Beneath this line are the data; copy exactly the part of them that opens with the line containing "The image size is (474, 868)." and closes with the line containing "View the attached", and only that part.

[[ SUPPLIED RECORDS, beginning ]]

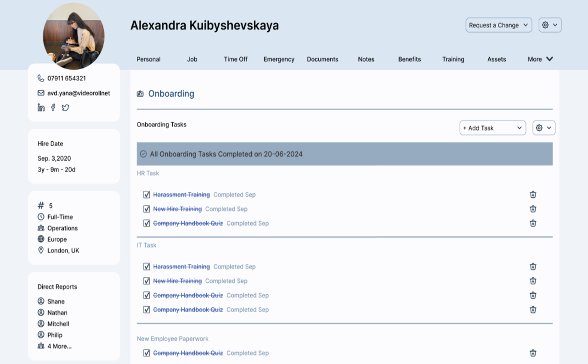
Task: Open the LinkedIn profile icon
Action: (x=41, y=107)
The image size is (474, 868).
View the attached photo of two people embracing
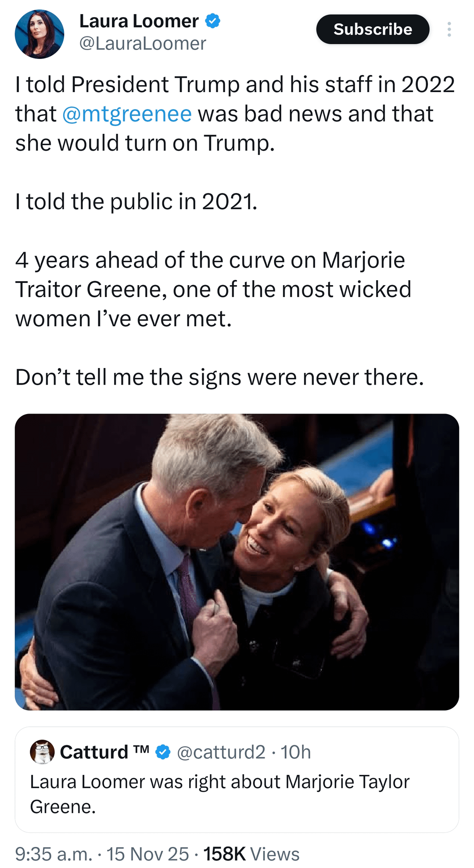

[[ SUPPLIED RECORDS, end ]]
[[ SUPPLIED RECORDS, beginning ]]

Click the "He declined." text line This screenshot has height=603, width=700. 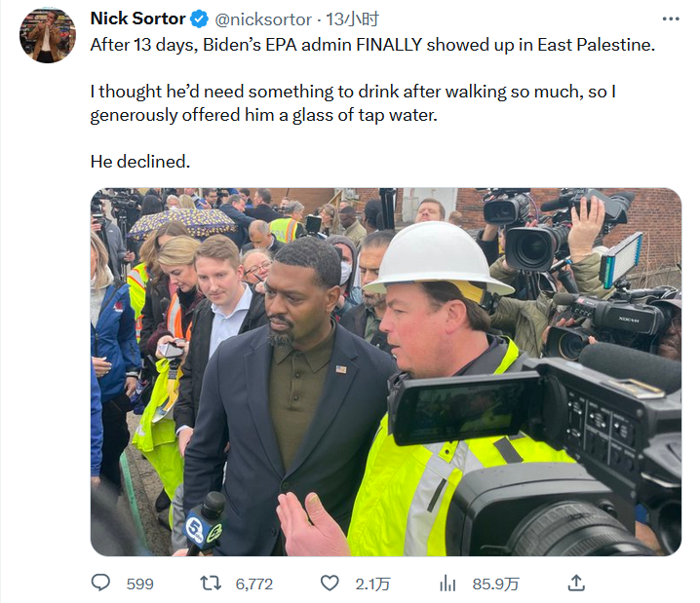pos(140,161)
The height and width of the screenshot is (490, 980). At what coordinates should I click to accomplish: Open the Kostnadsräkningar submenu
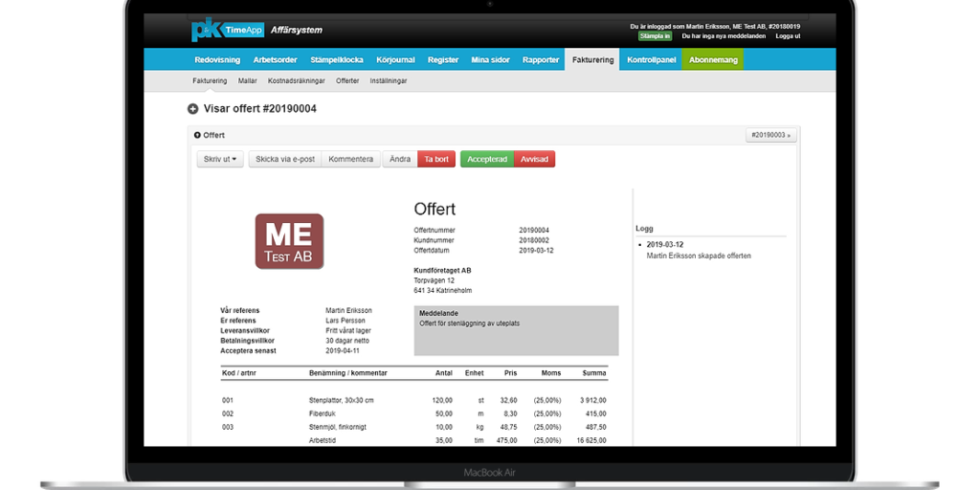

[[ SUPPLIED RECORDS, end ]]
[[ SUPPLIED RECORDS, beginning ]]

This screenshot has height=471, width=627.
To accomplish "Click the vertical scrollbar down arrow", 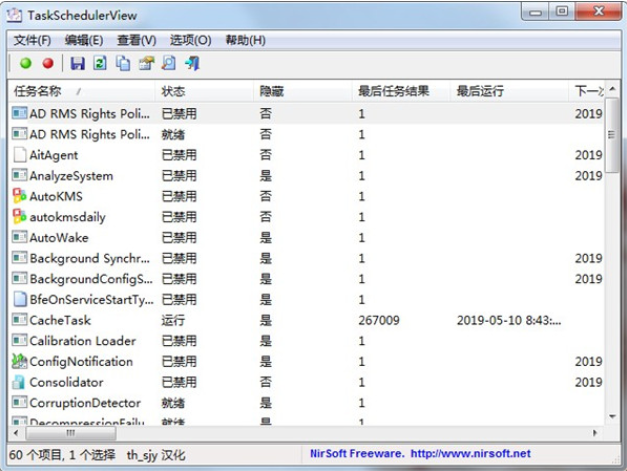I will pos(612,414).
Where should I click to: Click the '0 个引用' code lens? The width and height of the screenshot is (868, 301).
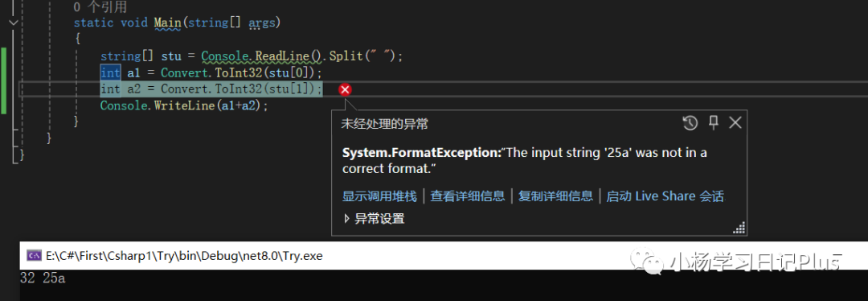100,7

[[ SUPPLIED RECORDS, end ]]

▶ ANSWER SPACE
The image size is (474, 868).
View the attached photo of two people embracing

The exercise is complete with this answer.